Going out and about is pretty exciting for dogs; it stimulates all their senses while also providing lots of physical and mental stimulation. Your dog is going to be experiencing high levels of arousal, hopefully at a healthy and manageable level.
Doing all that, experiencing all that, and then bringing your dog home and expecting them to just chill, is pretty unrealistic.
Winding down is a skill. Think of your wind down at the end of your day. Just getting in from traffic and hustle can leave us buzzing and, even though we might be tired, good, restful, peaceful sleep isn’t necessarily immediate or easy to come by.
What works for you? Getting changed, having a shower, cooking a meal, discussing your day and debriefing, watching some TV, relaxing in your favourite spot, being idle, reading a book. Until lights out.
Our dogs are no different. And, indeed, because we have selectively bred many types of dogs to get more wound up quicker, we might have quite a winding-down-challenge on our hands.
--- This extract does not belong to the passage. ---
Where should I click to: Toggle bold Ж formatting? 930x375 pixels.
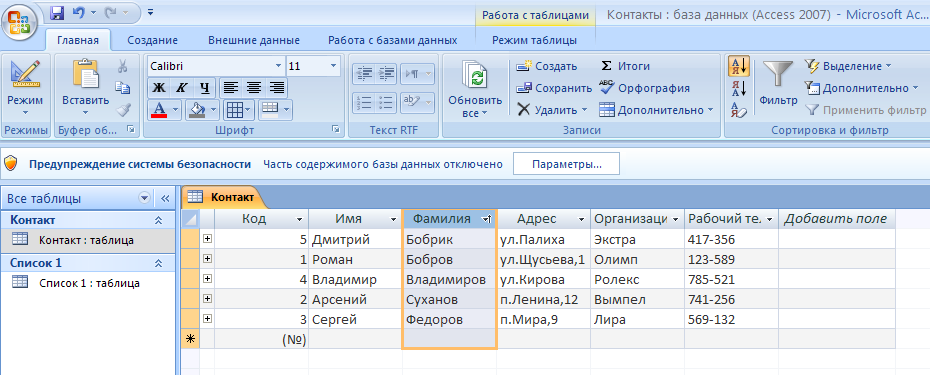[x=159, y=88]
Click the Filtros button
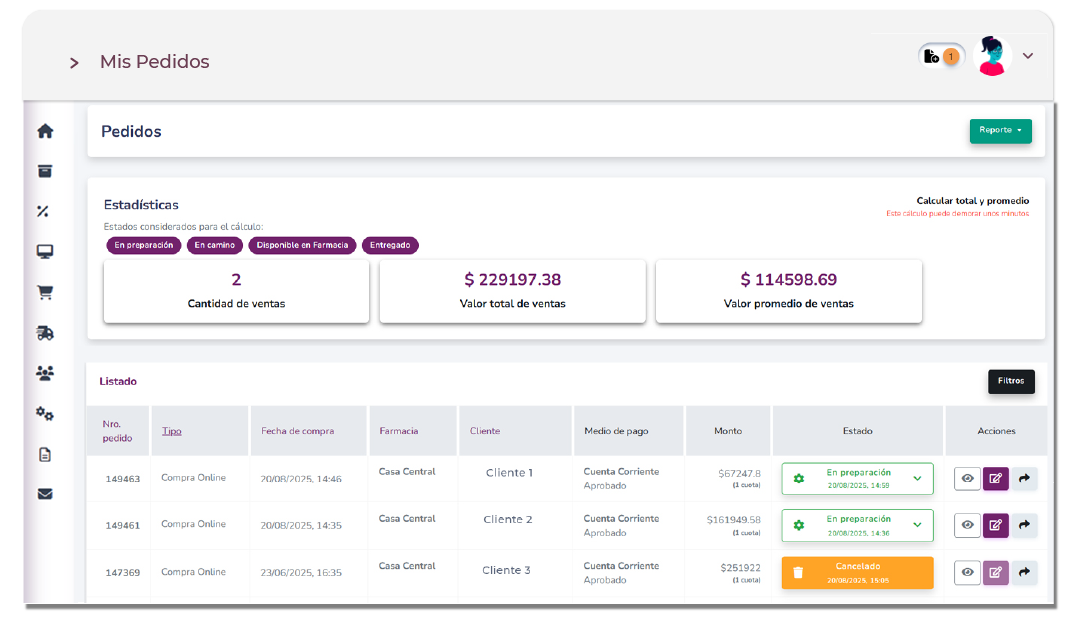The image size is (1073, 629). tap(1011, 381)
This clip shows the last part of our outing; for about two hours Decker had been running about, sniffing, fetching, sniffing, playing flirtpole, practicing engagement and training exerccises. All that activity gets all his systems going.
Not only do we need a warm down for his body but also for his brain.
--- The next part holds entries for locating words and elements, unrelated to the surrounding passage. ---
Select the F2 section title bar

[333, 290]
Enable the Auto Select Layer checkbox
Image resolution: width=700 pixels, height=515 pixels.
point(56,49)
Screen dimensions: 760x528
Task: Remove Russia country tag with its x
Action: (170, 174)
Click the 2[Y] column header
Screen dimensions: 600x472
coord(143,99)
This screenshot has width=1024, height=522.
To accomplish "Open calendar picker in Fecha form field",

We end all that excitement with a slower meander through the goalposts. He gets to, at his own pace, check and respond to all the pee-mails, sniffing to his heart’s/nose’s content. You can see some prolonged and persistent sniffing in the clip toward the end of our tour.
This helps to cool him off, gradually lower his heart rate, respiratory rate and blood pressure and helps his brain begin to stand down, slowing in the production and circulation of neurochemicals associated with high arousal, bringing him back to base.
This is a gradual process. We don’t go from 100 back to zero just like that. Sniffing like this, less urgent movement, choice of interaction, brings him down a few notches and starts him on the descent toward baseline again.
Sniffing is the perfect start to warming down the brain and behavioural systems.
From there, add chewing and to bring us all they way down, finish with some lapping.
Crazy to sniffing to chewing to lapping to calm. Crazy back to calm is a multi-step process.
Maybe massages, stretching, or just resting together helps you and your dog – what else?
As with life and play, think in Rollercoasters. Activity and exposure to the world brings ’em up, so we need to help ’em come down again.
That will help your dog relax and really benefit from the activity as well as the well-earned rest afterwards.
After activity or excitement, do your equivalent to touring the goalposts – make sniffing, chewing and lapping happen, bring your dog down, think in Rollercoasters.